#### PROVIDED INFORMATION

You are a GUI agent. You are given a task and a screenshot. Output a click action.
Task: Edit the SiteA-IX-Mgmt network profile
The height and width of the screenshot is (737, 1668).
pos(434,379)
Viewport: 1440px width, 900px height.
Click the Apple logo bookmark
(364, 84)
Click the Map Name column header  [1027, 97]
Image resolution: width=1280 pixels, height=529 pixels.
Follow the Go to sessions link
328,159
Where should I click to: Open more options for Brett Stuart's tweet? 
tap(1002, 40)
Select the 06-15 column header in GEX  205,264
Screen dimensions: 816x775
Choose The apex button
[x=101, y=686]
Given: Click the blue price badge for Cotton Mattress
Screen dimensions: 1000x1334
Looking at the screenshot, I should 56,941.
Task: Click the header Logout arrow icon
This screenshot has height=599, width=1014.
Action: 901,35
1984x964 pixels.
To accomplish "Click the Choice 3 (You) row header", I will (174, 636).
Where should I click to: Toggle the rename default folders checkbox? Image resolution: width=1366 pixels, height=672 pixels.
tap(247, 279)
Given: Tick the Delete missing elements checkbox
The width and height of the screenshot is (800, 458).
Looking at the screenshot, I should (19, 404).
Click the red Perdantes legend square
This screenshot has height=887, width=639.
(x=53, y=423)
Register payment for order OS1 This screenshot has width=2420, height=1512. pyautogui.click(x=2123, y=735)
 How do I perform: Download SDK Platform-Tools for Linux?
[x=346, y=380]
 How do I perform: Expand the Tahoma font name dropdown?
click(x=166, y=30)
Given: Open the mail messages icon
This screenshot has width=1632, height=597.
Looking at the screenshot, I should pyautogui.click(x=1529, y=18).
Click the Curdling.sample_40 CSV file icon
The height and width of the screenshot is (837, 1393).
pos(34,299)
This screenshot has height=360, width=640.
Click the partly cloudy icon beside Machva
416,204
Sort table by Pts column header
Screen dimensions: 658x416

########

_WHAT YOU HAVE TO DO_. Give back exactly the lines from the one containing "Click the partly cloudy icon beside Machva" through the end of the listing above, with both ends included and nothing added.

_EXERCISE SOLUTION_.
Click the partly cloudy icon beside Machva
416,204
Sort table by Pts column header
Screen dimensions: 658x416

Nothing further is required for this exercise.